<<<<
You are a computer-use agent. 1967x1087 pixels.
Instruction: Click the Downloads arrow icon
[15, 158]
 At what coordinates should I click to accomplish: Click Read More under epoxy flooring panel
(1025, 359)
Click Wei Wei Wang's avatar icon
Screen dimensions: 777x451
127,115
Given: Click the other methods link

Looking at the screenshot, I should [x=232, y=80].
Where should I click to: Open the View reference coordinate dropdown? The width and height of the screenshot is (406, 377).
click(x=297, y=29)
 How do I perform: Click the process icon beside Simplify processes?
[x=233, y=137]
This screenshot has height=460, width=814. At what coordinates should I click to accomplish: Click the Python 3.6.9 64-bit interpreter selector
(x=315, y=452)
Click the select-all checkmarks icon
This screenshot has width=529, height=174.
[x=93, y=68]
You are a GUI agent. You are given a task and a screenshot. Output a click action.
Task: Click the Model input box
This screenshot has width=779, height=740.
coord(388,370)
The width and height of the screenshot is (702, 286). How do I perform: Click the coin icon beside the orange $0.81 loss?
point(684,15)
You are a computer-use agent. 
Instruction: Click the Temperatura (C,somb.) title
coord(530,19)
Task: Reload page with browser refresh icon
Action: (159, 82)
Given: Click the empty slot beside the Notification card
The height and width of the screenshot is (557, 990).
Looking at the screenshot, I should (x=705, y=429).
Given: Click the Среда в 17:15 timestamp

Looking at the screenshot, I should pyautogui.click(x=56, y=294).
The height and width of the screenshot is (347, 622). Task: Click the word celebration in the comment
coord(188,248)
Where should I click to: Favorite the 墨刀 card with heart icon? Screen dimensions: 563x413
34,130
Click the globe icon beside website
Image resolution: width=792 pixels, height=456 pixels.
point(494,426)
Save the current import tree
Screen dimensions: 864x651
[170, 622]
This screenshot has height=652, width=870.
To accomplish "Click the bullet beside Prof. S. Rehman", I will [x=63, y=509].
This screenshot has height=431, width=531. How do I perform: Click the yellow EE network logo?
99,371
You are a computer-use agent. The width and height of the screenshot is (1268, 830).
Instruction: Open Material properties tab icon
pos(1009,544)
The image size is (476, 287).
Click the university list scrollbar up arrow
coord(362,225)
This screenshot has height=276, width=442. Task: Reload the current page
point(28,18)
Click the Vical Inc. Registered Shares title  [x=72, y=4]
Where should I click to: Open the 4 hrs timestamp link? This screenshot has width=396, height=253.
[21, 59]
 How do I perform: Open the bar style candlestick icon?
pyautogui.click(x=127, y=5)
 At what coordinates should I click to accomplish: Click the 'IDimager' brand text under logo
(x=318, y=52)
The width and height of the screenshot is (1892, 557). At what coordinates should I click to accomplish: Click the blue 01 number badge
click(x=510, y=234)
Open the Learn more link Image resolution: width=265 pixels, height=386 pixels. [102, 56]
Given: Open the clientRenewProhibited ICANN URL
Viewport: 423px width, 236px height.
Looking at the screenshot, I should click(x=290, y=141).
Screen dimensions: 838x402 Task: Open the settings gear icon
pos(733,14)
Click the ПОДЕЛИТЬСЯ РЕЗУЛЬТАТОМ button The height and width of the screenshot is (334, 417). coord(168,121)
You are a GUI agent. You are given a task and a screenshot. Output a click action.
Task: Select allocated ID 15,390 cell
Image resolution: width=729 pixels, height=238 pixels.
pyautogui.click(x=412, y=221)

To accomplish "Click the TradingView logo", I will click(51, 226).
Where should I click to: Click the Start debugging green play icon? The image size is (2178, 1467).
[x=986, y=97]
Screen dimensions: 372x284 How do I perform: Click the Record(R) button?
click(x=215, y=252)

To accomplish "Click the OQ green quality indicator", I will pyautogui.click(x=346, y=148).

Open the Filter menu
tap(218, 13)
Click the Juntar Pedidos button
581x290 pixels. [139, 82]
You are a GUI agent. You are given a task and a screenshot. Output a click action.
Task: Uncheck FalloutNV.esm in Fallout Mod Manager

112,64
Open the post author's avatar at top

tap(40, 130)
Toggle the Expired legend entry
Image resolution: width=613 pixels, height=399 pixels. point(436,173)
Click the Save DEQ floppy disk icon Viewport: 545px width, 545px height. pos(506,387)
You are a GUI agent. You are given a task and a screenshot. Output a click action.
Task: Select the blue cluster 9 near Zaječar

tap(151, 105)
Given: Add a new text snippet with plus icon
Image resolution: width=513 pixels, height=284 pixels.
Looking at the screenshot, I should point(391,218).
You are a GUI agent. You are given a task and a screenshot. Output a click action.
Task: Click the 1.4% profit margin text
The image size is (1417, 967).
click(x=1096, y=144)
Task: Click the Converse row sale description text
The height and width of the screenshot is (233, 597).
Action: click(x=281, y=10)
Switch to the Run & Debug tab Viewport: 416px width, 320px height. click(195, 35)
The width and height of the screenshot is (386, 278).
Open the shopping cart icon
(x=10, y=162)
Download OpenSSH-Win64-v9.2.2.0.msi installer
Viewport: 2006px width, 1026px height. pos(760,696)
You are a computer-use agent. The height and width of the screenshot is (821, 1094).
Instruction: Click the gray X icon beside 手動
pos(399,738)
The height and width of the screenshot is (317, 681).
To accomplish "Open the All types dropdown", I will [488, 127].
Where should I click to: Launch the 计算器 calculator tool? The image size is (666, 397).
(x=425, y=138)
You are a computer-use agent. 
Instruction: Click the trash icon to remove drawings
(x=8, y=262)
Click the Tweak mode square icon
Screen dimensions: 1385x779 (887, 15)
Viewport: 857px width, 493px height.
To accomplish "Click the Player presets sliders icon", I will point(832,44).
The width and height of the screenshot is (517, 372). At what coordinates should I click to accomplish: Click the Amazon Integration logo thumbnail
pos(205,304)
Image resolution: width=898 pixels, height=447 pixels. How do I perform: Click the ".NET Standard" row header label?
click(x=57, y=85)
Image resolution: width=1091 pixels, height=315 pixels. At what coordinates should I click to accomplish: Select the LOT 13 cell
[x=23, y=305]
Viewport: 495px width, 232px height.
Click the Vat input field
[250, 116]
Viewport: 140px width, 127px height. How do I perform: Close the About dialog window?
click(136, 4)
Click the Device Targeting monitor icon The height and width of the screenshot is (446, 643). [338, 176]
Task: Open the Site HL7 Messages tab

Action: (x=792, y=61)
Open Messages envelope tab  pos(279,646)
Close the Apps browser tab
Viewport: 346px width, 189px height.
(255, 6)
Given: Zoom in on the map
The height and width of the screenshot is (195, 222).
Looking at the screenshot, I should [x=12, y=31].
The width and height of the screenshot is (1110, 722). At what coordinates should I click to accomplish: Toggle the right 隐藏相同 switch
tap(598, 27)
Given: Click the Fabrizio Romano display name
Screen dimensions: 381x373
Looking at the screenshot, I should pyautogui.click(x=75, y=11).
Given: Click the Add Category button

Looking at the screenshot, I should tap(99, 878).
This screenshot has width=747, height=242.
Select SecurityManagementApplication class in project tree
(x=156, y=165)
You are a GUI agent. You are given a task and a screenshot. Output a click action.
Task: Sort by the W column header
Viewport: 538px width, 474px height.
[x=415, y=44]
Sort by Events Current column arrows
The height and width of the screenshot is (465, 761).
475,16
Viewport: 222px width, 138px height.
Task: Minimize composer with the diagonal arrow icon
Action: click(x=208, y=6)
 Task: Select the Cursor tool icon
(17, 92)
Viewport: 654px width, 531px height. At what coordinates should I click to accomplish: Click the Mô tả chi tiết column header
>>>>
• _Consigne_
Filtrez les entrées ci-dessus et recopiez chaque ligne où figure le mot "dimensions".

• _Résultat_
Screen dimensions: 777x451
Where should I click to: Favorite the 墨刀 card with heart icon? Screen dimensions: 563x413
Screen dimensions: 864x651
Screen dimensions: 838x402 Task: Open the settings gear icon
Screen dimensions: 372x284 How do I perform: Click the Record(R) button?
Screen dimensions: 1385x779 (887, 15)
Screen dimensions: 381x373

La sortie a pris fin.